Sometimes, assembling the right team means leaving behind the team you’ve grown comfortable with, too. At least, that was the case for Matan Slagter, CEO of Armadillo, who left his career as a managing director at AIG to co-found the homeowners InsurTech MGA.

“AIG was a great platform for me. I got to do a lot of different things. I didn’t want to stay and do one thing,” he said. “So my journey was jumping off from a very comfortable job. I have two kids, I have dog, a house, a mortgage, you know, I got paid pretty nicely. Jumping off was a big decision.”

Armadillo was founded in 2021 by Slagter and Lansdon Robbins as a technology company that offers home warranty plans designed for a new generation of homeowners. Its mission is to provide an effortless homeownership experience, and its plans are available in all 50 States.

‘Don’t Be Afraid to Call Your Baby Ugly’

Indeed, taking calculated risks is an imperative part of any InsurTech MGA launch strategy, the panelists agreed, as well as accepting that things might be messy for a while.

“If I had hair, it would’ve been on fire for the last four years,” Solari said. “I mean, trying to sell insurance over the phone and failing was how we learned what insurance we had to sell, how to go to market, and kind of take calculated risks.”

Burks agreed.

“I think it’s really just jumping in and recognizing … don’t be afraid to call your baby ugly. It’s going to be ugly in the beginning,” he said. “It’s going to be ugly, recognize it, but constantly look in the mirror and figure out what you need to do to change and change it quickly.”

Dutta said that one of the biggest lessons learned as a startup founder is not only a willingness to take risks and accept chaos, but the importance of agility.

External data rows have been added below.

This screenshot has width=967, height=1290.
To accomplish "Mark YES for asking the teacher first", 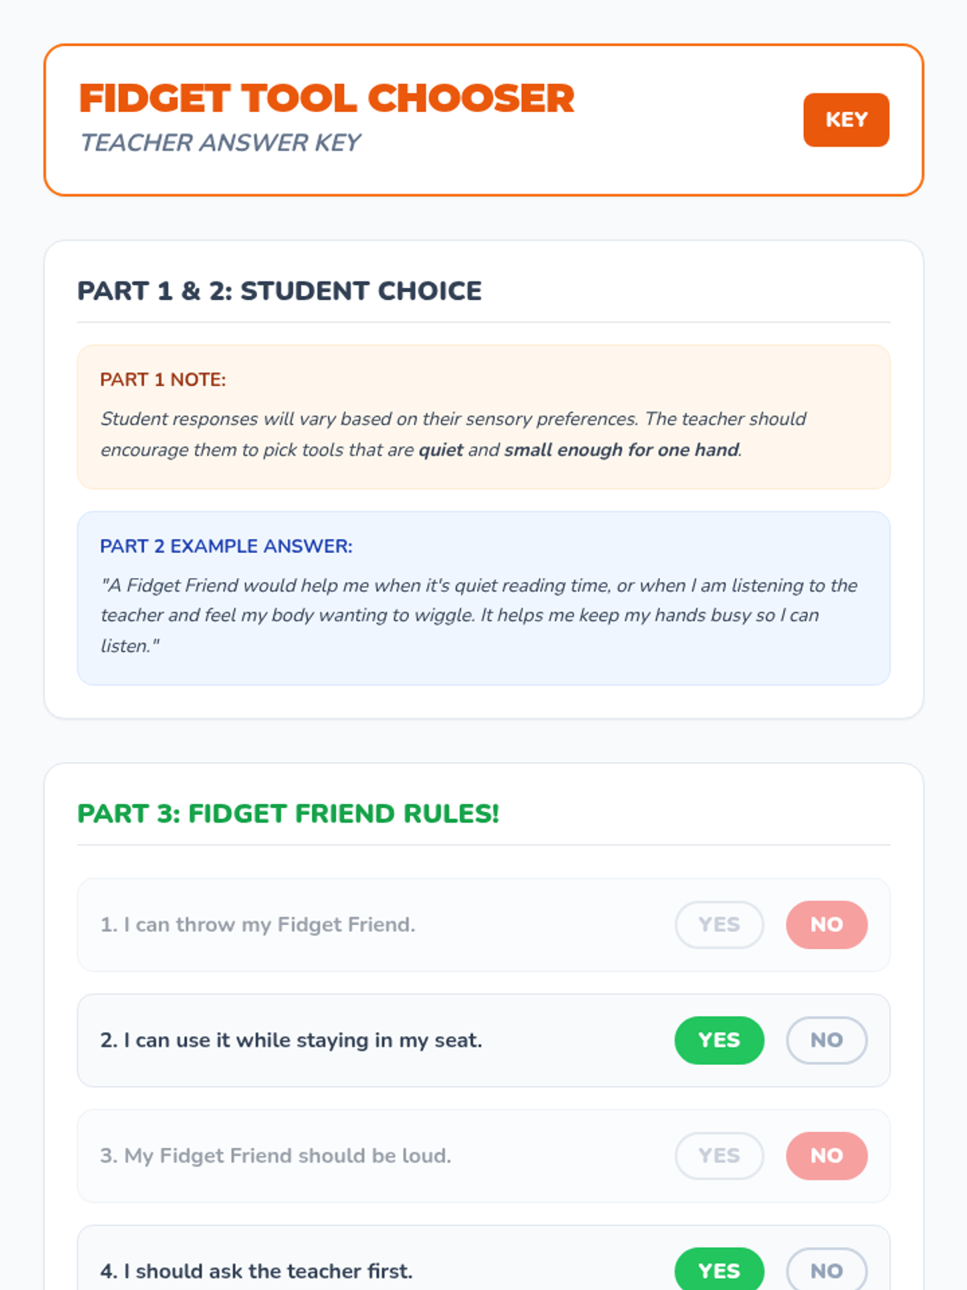I will click(x=719, y=1270).
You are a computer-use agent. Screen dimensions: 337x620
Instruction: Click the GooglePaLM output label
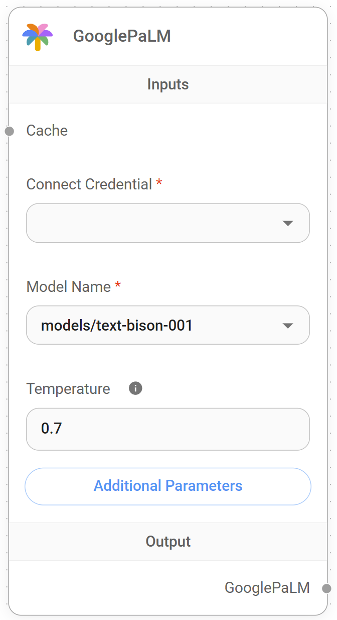(x=267, y=588)
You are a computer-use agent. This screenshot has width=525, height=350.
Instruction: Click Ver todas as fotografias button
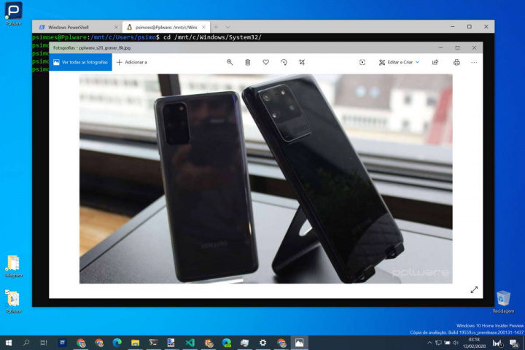pos(81,63)
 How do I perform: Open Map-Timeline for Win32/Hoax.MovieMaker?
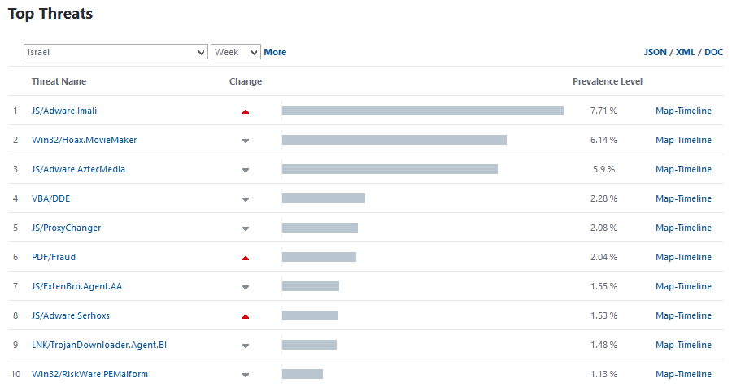tap(683, 140)
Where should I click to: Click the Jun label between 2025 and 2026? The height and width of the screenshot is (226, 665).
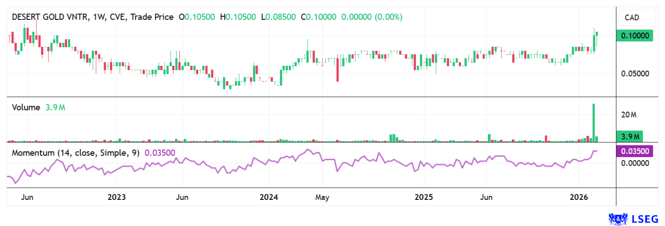tap(486, 197)
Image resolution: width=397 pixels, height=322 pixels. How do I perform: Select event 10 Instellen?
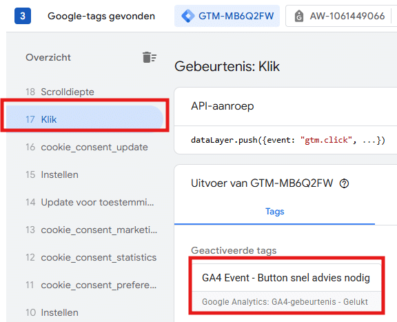pos(83,312)
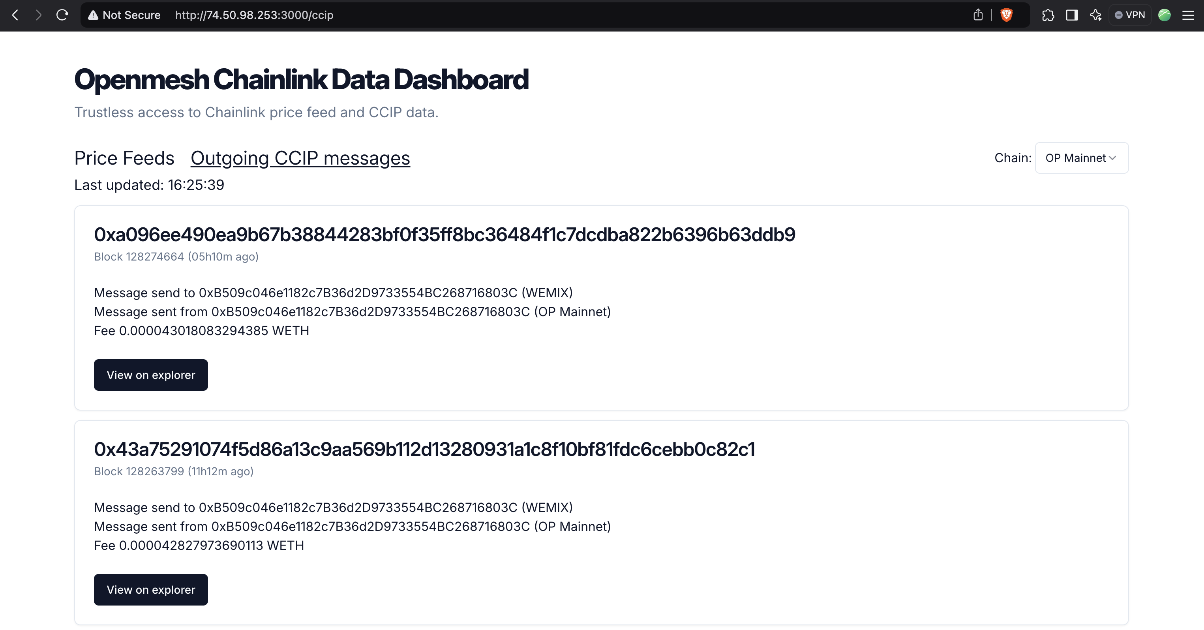Open the browser hamburger menu
This screenshot has width=1204, height=630.
coord(1188,15)
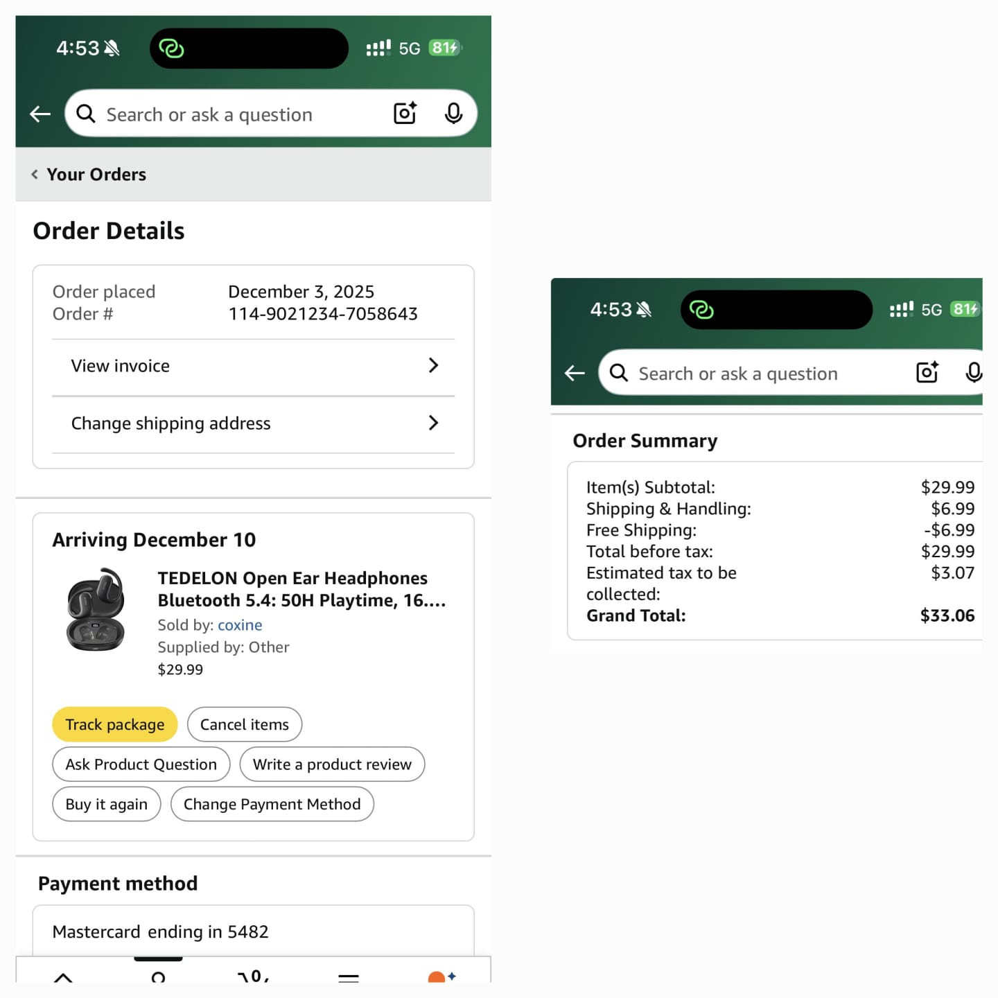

“The reason people are coming to a company that is not the incumbent is because you’re doing something fundamentally different, and in order for you to be different in insurance, that means to move fast,” he said. “In order to move fast, you need to give people what they want when they want it.”

Slagter said for Armadillo, moving fast meant jumping in first and then working through challenges along the way.

“We just jumped,” he said. “We knew things were going to be on fire. There are certain things that we not only knew would be on fire, we knew we would have to do it manually, and that was okay.”

For Solari, once technology processes were added into the mix, it proved to be an additional challenge.

“Building insurance technology is a lot harder than I expected it to be. There are a lot of things, a lot of ins and out a lot of data collection, a lot of different formats, and a lot of different sources. I think that’s something I didn’t expect,” he said. “It’s definitely still not the end of it. I mean, it’s a continuous process.”

It seems the strategy of jumping in and then moving quickly to learn how to juggle all of the tasks and challenges early in the MGA journey can pay off, according to Solari. However, he gave a word of caution for any founders preparing to launch an MGA that this juggling act never quite ends.

“It’s five, six balls up in the air constantly,” he said.